Film-Philosophy
Journal | Salon | Portal (ISSN 1466-4615)
Vol. 7 No. 40, November 2003
Jan-Christopher Horak
Change and Nothing But Change:
Rosen's _Change Mummified_
Philip Rosen _Change Mummified: Cinema,
Historicity, Theory_ Minneapolis and London:
University
of Minnesota Press,
2001 ISBN
0-8166-3637-0 445 pp. The title of Philip
Rosen's new book is taken from an Andre Bazin quote and is
admittedly an oxymoron, but one that perfectly encapsulates
the central premise of the author's new radical theory of
historiography. While traditional histories attempt to
capture and stabilize the past from an equally static
position of presentness, Rosen argues for a new subject
position that would not only create narratives of pastness
that are destabilized and in a constant state of flux, but
that would also define the subject position of the historian
in the context of temporality, embracing constantly shifting
relations between present and past. The lynchpin for such a
historiography is the recuperation of Bazin's concept of the
indexical in the image. While 1970s film theory consigned
Bazin and his Catholic inflected theory of realism to the
position of 'other', Rosen argues that all moving-image
media, even digital media, can only be made intelligible
through referents of indexicality. In a series of chapters
dedicated to fiction and documentary, classical Hollywood
narrative and Third World cinema, analogue early cinema and
digital imaging, Rosen attempts nothing less that a
synthesis of classical and poststructuralist film theory,
while also moving the latter from its previously ahistorical
positioning to a firm contextual grounding in
history. In 'nuancing 1970s film
theory's opposition to Bazin', Rosen argues in his first
chapter that 'the construction that is history is
necessarily to be read against some standard of the real'
(7), in other words, both the construction of history and of
film theory implicates the defining of a relationship
between the subject and the universe of objects, whether
they exist in the present or past. Not some ideal
objectivity is at stake, if one reads Bazin against the
grain, but rather a subjective investment in the image as an
indexical trace of some form of objectivity; as a referent
that actually existed in the past. In discussing Bazin's
metaphor of 'the mummy complex' in 'The Ontology of the
Photographic Image', Rosen then switches gears, defining in
psychoanalytic terms a 'founding desire' for the creation of
all representational art, namely 'the sublimation of this
impossible impulse to defeat death', to exist outside of the
temporal (21). While previous readers have focused on
Bazin's ontology of the moving image and it's inherent
properties as a medium for realism, Rosen argues that the
subject is indeed central to Bazin's theory. According to
Rosen, the subject's perception of the real in images is a
function of its 'preservation obsession' -- the need to
defeat time by freezing it in the image. Yet since history
can only be defined in and through time, Rosen ultimately
concludes that the weakness in Bazin's history lies in his
attempt to negotiate time through a timeless
phenomenological intentionality of the subject. Which brings Rosen to his
second chapter, 'Entering History: Preservation and
Restoration'. Rosen begins with a discussion of the French
architect Eugene-Emmanuel Viollet-le-Duc, whose concept of
*l'unite de style* was extremely influential in 19th century
architectural restoration, and the critique of that concept
by John Ruskin, who favored preservation over restoration.

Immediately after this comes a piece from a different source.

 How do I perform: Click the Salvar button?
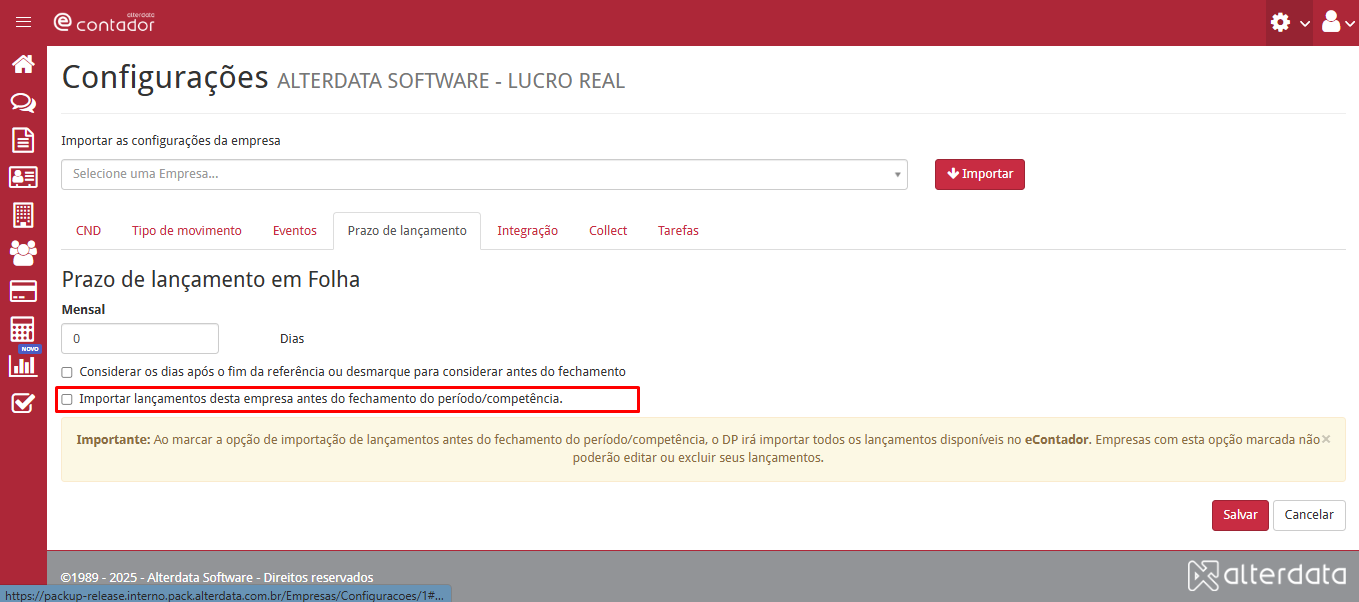[x=1240, y=515]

The fundamental difference between these two positions is
their relationship to history. While restorationists look at
the past as a moment in time that can be isolated and
encapsulated, in order to be viewed from the present as a
fixed later moment in time, preservationists see time as an
unbroken continuity, which can neither be reversed nor
tampered with. One school sees the historical past as
knowable, available to the present through the scientific
methodologies of historical inquiry, the other school
emphasizes the chasm between the present and the past,
between life and death, making any knowledge of the past a
matter of complete conjecture. For restorationists this
meant in practical terms removing all traces of
modernization when 'restoring' a building to its original
architectural style, while preservationists are apt let
conflicting styles from successive epochs remain visible,
while structurally securing a building for the
future. But the differences
between preservation and restoration soon begin to break
down in Rosen's discussion of Greenfield Village (Michigan)

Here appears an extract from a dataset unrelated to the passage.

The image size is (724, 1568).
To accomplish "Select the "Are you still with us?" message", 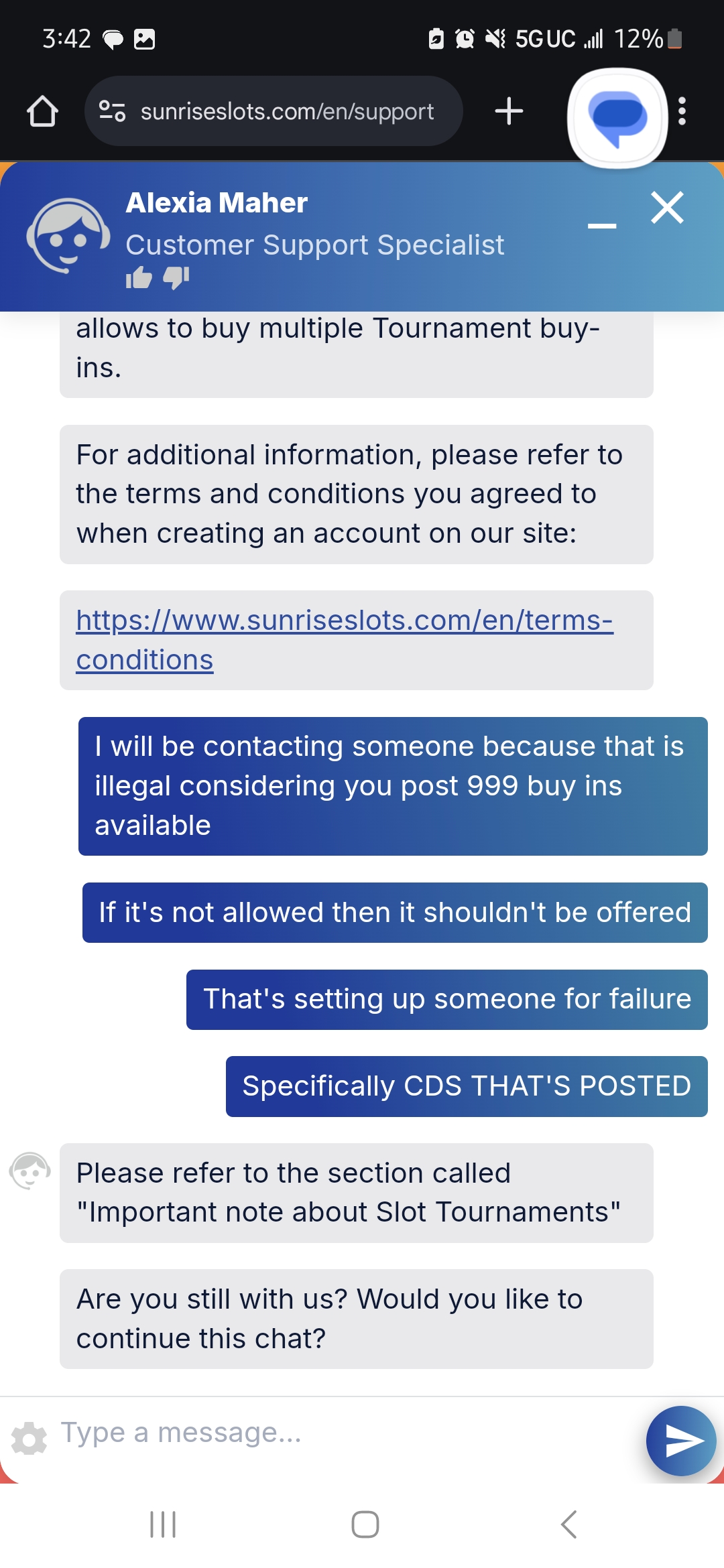I will pyautogui.click(x=357, y=1319).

and Williamsburg (Virginia), two attempts to reconstruct the
past physically. While 'preservation' bases its truth value
on the fact that all its parts are corroborated traces a
real past, restoration emphasizes the reconstruction of a
historical whole, even if its individual parts are not
actual artifacts. Indeed, much more important than these
differing versions of a historical imaginary, is the fact
that the impetus for preservation and restoration is the
same, namely to recuperate a 'spirit of the past'. In other
words, ideological concerns cannot be divorced from the
project of historical reconstruction, 'objectivity is in the
service of subjectivity' (67). In the reconstruction of
historical villages, as well as in many historical museums,
America's pre-industrial and agrarian past is put on view
for the contemporary visitor, thus disavowing the anxieties
connected with the rise of a predatory corporate capitalism.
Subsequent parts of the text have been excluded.